Innerve Data Science Hackathon

Hi, We are ThandePapas





Aditya

(NSUT)

Harshit

(NSUT)





Project:

Raahi : Navigation for the visually impaired


Domain:

Health

Click here for Git link (first)
Click here for Git link (second)
Click here for Dataset (Custom recorded and labelled by us)
Next

Overview

Problem Statement:


For a visually impaired person, how can we build something to help navigate the road better?

Our solution:

Our task consists of two problems :
1. Direction/ Lane Predictions
2. Object detections for incoming obstructions/vehicles/people
We try here to tackle both of them using our data science models.

Dataset screenshots

FIRST TASK
Lane Detection

Technologies used :

OpenCV

library for python

Click here for Github Link

What we did?

Our objective was to get the lane that is valid to walk upon.
We figured to apply hough transform to the dataset and get the vertical lines after the picture is passed through canny filter and segmentation has been done to get the area that is best to look upon. Lastly we visualise the predictions overlayed on the original frames.

Final Results :
Doing Noise reductions and Applying canny with OpenCV :
Applying segmentation :
Applying Hough Transform:

Merits of this model





The model does find the nearest lane in the video, as seen in the videos.
It also does predict any big obstructions ahead of your POV such as : a speed bump, a landfill, and much more.






Is it enough ?





This model detects the lanes quite nicely if it's in a straight linewith a pretty good accuracy.
Though we can still improve on the model.
There are a few demerits of the system:
1. Curved roads are not detected.
2. It sometimes gets confused by gravel roads, which can be improved to an extent by increasing the blur.

What next?

Since it's inherently an object detection task we can indeed just use a CNN (Convulutional Neural Network)

Lane Detection

by CNN approach







The main problem with this is what should be the output layer of the CNN.
We decided to go with 12 points having x and y coordinates.
6 points on the left and 6 points on the right.

The CNN will learn on the labelled dataset and then according to
the learned weights predict on new unseen data. Hence the output layer is a 24 unit flat layer.
The process of labelling is done by a custom openCV program which can be found in the project directory.

Model Summary



We used a fairly standard CNN model with increasing filters and decreasing size of convolutions.
We train it for 40 epochs to avoid overfitting.

Output of the CNN

The CNN learns the lanes and the directions we should take.

Merits and demerits

The model does pretty nice provided the dataset is pretty limited and we take in account the labelling biases.
Overall it does detect the direction and where it should not go.
The loss too goes down with increasing epochs so the model is able to get the features.
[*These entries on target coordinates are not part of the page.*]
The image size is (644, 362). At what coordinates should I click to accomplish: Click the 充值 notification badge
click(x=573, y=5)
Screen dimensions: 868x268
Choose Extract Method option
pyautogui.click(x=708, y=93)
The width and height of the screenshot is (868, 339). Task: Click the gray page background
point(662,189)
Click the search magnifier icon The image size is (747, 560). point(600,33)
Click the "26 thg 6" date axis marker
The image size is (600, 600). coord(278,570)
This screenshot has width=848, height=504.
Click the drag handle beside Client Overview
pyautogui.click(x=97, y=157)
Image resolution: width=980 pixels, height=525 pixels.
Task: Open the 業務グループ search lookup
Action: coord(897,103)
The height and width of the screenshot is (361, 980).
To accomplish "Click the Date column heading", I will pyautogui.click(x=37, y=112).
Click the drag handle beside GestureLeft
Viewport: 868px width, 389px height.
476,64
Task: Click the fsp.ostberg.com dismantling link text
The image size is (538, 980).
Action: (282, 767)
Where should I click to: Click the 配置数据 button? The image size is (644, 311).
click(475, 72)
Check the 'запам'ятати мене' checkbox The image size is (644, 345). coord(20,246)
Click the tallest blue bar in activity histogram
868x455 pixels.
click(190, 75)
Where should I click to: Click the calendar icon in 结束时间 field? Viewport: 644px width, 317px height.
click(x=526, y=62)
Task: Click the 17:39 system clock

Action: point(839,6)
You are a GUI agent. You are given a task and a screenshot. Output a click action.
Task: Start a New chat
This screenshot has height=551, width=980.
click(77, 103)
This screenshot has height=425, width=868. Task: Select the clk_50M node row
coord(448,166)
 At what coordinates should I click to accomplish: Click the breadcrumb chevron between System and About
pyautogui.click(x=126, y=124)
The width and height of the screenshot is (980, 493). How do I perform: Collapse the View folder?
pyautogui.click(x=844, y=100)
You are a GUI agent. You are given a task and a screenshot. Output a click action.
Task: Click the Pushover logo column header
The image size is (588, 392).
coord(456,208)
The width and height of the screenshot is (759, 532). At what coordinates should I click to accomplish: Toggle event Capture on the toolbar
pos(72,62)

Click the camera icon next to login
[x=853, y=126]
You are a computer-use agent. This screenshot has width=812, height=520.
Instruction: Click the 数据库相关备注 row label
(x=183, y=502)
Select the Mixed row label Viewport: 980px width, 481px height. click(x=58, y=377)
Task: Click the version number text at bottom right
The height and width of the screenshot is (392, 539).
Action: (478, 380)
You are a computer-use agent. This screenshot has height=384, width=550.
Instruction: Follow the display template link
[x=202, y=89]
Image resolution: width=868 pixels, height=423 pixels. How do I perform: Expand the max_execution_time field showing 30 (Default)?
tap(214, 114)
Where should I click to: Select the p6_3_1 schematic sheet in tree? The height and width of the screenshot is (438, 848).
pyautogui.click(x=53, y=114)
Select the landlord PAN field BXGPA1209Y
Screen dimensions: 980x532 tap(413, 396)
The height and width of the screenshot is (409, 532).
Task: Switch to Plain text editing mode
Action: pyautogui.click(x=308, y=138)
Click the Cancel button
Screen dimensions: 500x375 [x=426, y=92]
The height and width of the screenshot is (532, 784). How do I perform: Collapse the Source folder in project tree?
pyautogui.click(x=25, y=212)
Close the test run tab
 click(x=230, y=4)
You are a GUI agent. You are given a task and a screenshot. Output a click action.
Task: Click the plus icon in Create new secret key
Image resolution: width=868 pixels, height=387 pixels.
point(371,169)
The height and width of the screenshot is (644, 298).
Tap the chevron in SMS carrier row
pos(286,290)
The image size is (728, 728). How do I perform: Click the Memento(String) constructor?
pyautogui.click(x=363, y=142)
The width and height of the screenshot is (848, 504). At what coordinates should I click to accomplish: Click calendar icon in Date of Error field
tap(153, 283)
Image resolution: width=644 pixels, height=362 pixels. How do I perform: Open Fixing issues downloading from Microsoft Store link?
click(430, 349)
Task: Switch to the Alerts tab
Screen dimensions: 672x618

The predictions are not state of art.
The dataset we had was pretty limited with less people and vehicles on roads, making it easier for the model to get good accuracy
The model could have overfit due to this.

Getting better predictions are overkill at this point without using very deep neural nets.
But the results are also not to bad to train such a model.
Alternatively we could get the weights of an already deep neural model and use transfer learning.

Second Task : Object Detection

We implement the YOLO algorithm which gives a great accuracy and being easiest to implement.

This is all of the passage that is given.